* **Stored data entries**
++++++

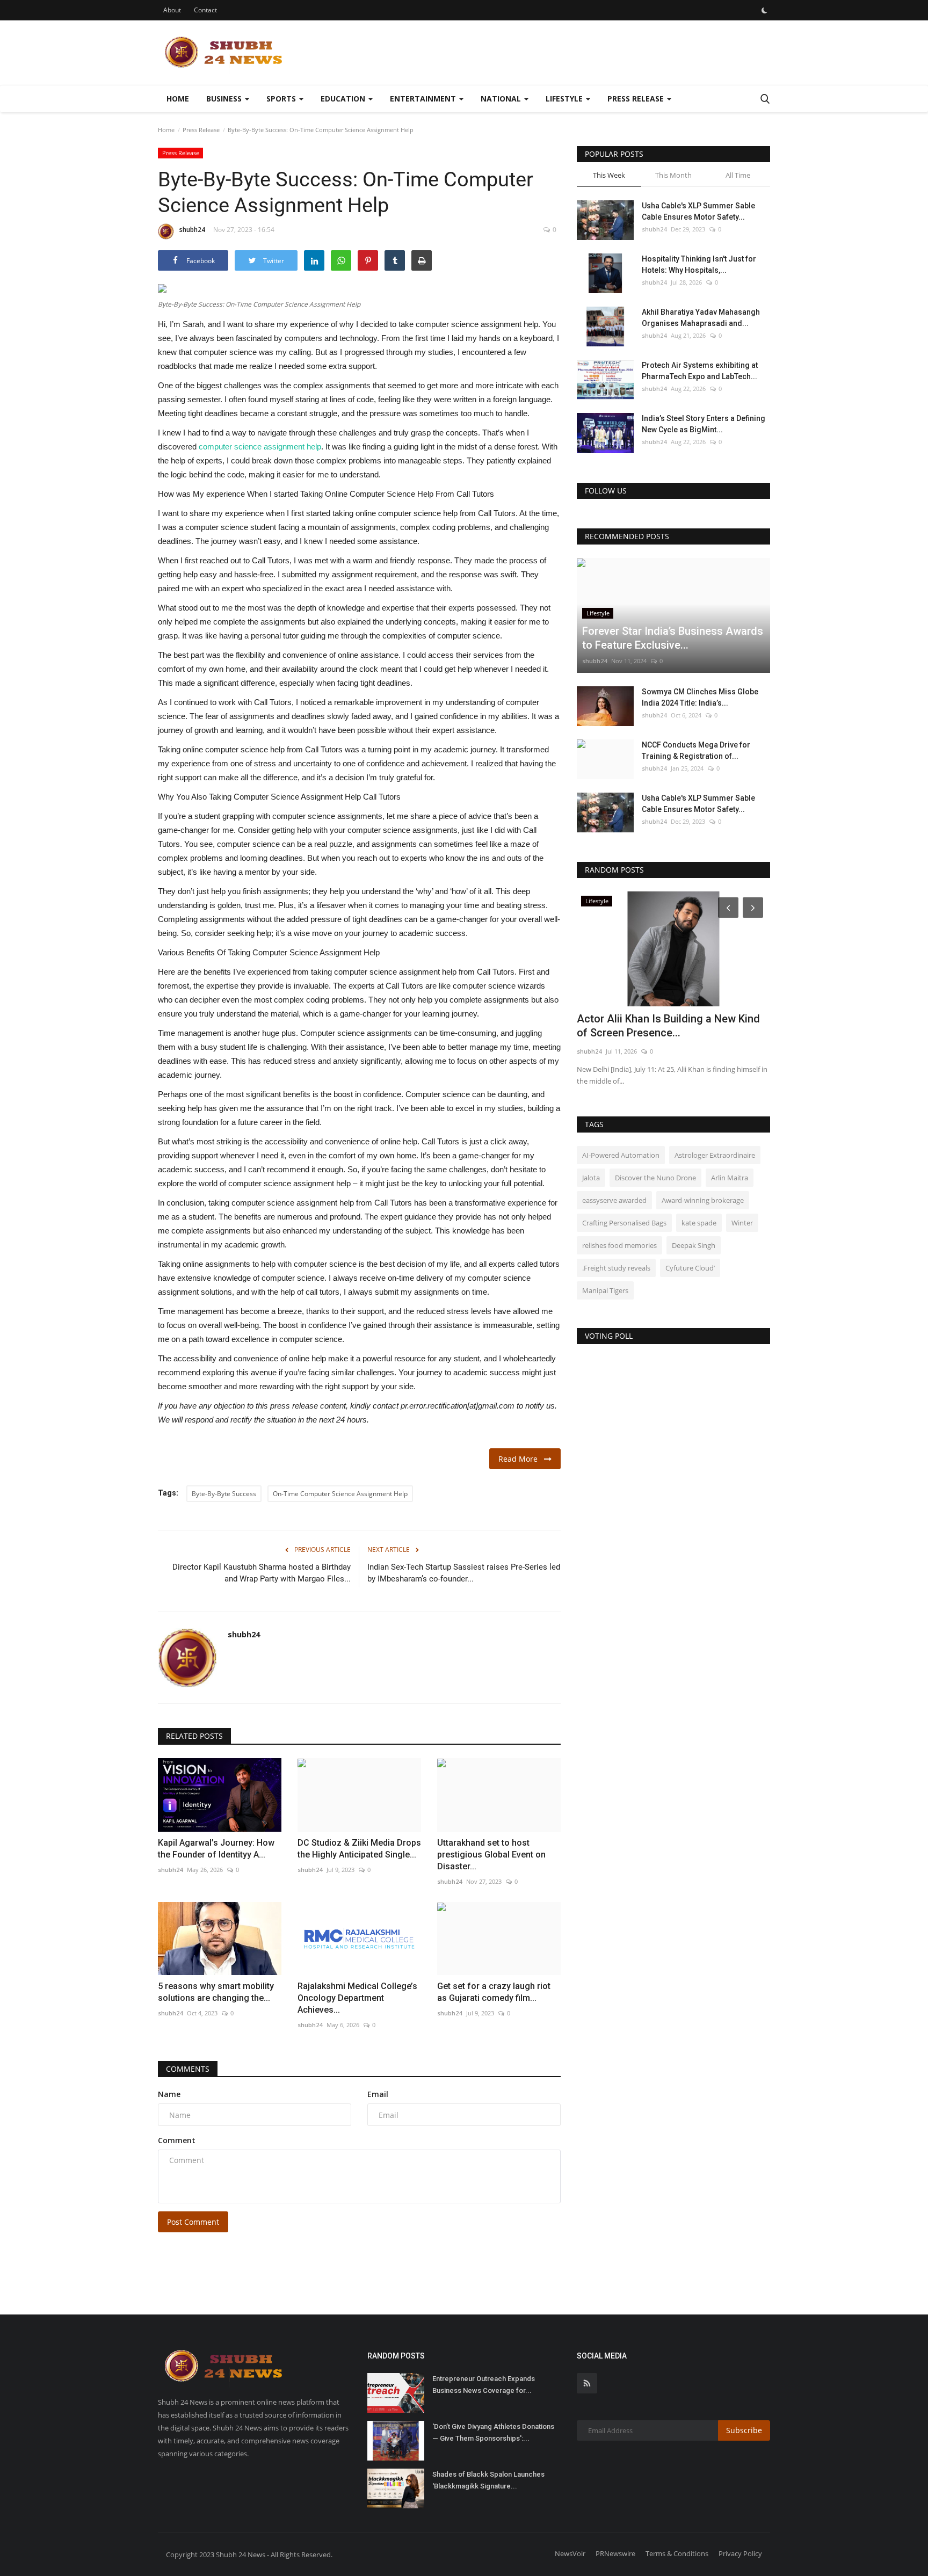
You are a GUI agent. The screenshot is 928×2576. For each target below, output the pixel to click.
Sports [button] (282, 98)
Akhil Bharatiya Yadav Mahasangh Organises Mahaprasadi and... (701, 318)
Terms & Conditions (677, 2553)
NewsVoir (570, 2553)
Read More (521, 1459)
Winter (742, 1223)
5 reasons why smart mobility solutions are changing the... (216, 1992)
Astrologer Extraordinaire (715, 1155)
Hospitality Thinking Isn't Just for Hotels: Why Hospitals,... (699, 264)
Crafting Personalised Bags (624, 1223)
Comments (187, 2069)
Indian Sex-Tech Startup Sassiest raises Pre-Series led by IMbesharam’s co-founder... (463, 1573)
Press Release (201, 130)
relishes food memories (619, 1245)
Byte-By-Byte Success (224, 1493)
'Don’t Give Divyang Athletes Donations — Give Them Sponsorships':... (493, 2432)
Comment (176, 2140)
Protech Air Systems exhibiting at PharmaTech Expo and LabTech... (700, 371)
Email (377, 2094)
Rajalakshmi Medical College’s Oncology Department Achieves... (357, 1998)
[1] (764, 10)
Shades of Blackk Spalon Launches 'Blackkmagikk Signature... (488, 2480)
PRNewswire (615, 2553)
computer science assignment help (260, 446)
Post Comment (193, 2222)
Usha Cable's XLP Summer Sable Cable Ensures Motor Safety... (698, 211)
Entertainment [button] (424, 98)
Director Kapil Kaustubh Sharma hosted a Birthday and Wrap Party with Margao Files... (261, 1573)
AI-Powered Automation (620, 1155)
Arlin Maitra (729, 1177)
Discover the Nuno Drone (655, 1177)
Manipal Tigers (605, 1290)
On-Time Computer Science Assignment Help (340, 1493)
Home (177, 98)
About (172, 9)
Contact (205, 9)
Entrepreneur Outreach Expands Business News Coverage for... (483, 2384)
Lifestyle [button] (565, 98)
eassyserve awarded (614, 1200)
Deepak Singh (693, 1245)
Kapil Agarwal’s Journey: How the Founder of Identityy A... (216, 1849)
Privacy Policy (740, 2553)
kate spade (699, 1223)
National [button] (502, 98)
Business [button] (225, 98)
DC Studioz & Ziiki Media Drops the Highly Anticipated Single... (359, 1849)
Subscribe (744, 2430)
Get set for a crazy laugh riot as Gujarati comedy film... (493, 1992)
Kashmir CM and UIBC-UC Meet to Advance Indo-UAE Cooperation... (659, 1025)
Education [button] (344, 98)
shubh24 (192, 229)
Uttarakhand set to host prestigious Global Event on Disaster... (491, 1854)
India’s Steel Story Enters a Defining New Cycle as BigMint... (703, 424)
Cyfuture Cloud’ (690, 1268)
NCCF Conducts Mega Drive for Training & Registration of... (696, 750)
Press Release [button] (636, 98)
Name (169, 2094)
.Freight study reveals (616, 1268)
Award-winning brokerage (703, 1200)
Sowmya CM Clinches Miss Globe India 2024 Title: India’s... (700, 697)
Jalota (591, 1177)
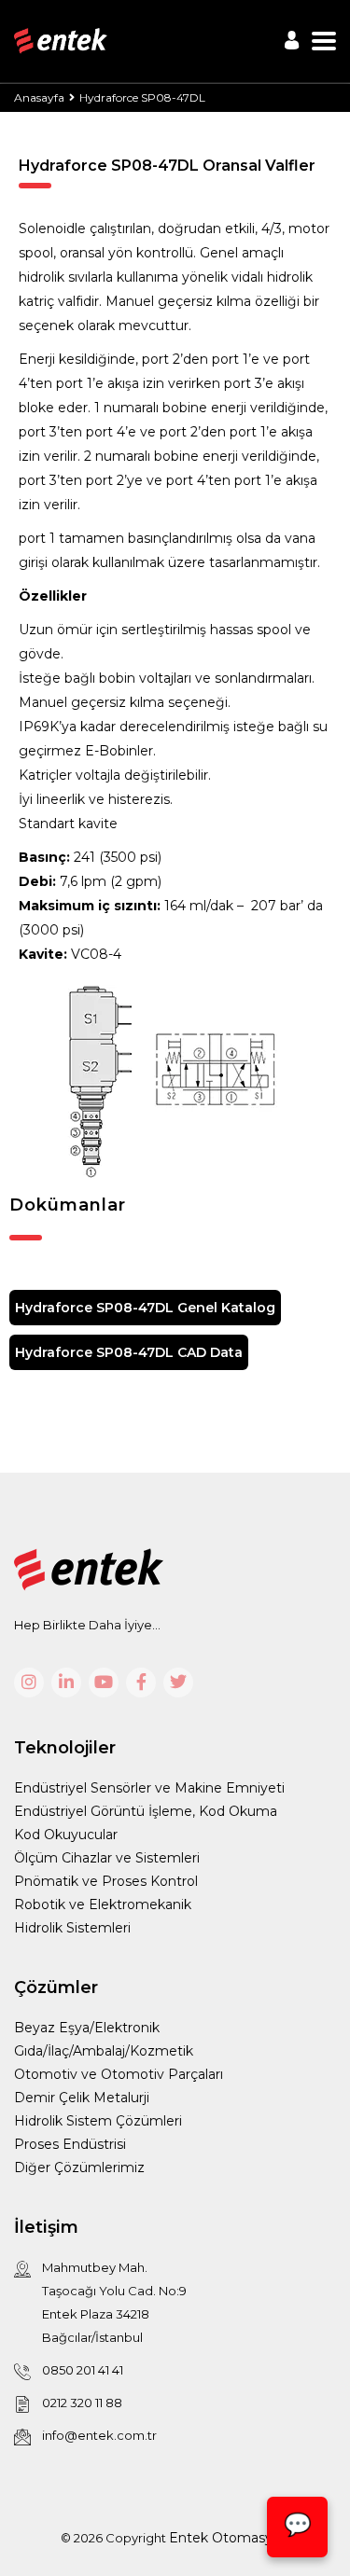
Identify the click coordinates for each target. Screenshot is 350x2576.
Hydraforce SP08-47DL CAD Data (129, 1352)
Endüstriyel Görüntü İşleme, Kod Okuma (145, 1811)
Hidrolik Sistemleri (72, 1927)
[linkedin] (66, 1682)
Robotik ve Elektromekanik (102, 1904)
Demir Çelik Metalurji (81, 2097)
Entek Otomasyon (229, 2537)
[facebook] (141, 1682)
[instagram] (29, 1682)
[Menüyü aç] (324, 41)
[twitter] (178, 1682)
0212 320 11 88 (82, 2402)
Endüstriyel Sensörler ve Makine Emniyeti (149, 1788)
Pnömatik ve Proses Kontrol (106, 1881)
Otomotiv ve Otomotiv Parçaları (118, 2074)
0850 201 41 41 (82, 2369)
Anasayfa (39, 97)
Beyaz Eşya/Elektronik (87, 2027)
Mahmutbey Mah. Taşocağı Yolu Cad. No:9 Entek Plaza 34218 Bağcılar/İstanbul (114, 2302)
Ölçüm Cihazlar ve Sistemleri (107, 1857)
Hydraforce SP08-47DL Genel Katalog (145, 1307)
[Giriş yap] (291, 40)
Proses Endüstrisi (70, 2144)
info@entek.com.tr (99, 2435)
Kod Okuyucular (66, 1834)
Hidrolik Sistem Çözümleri (98, 2120)
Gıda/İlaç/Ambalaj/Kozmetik (103, 2051)
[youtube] (104, 1682)
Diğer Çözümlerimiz (79, 2167)
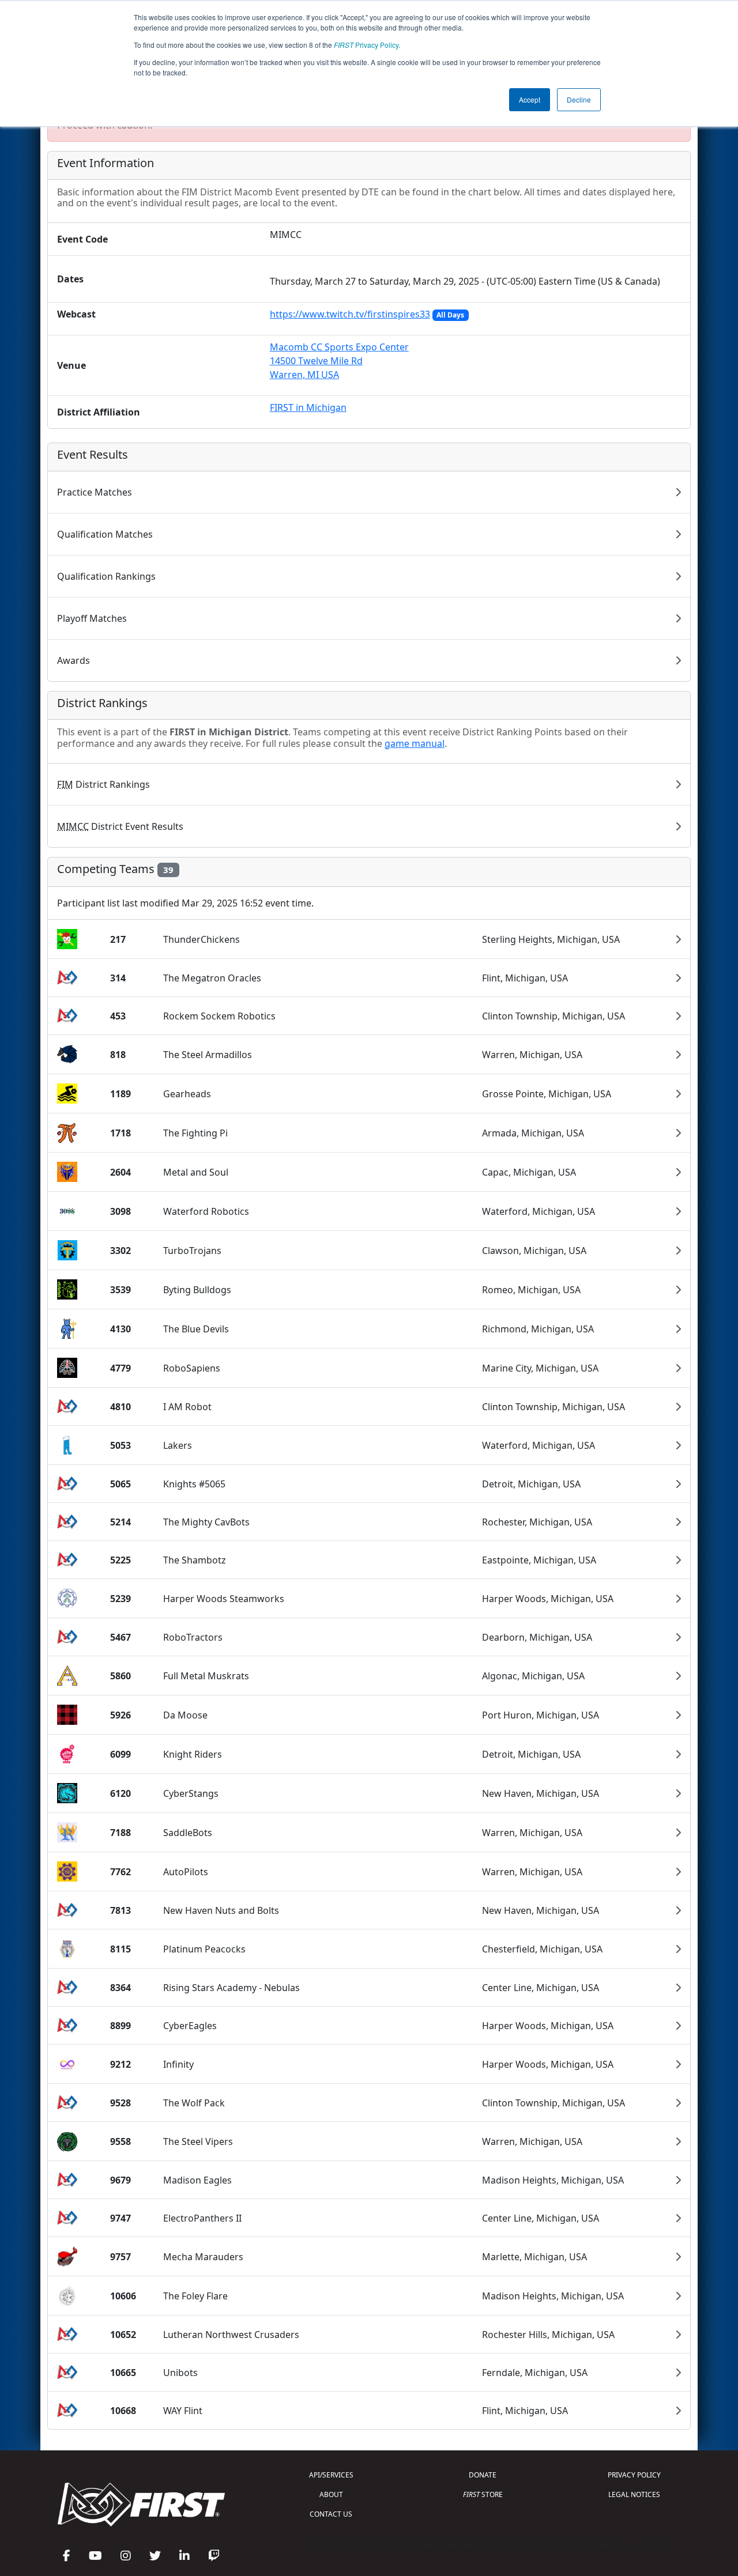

++++++

* **Exercise details**
Wherever a line in the data above contains the word "Hydraforce", copy that line.

* **Expected answer**
Hydraforce SP08-47DL CAD Data (129, 1352)
Hydraforce SP08-47DL Genel Katalog (145, 1307)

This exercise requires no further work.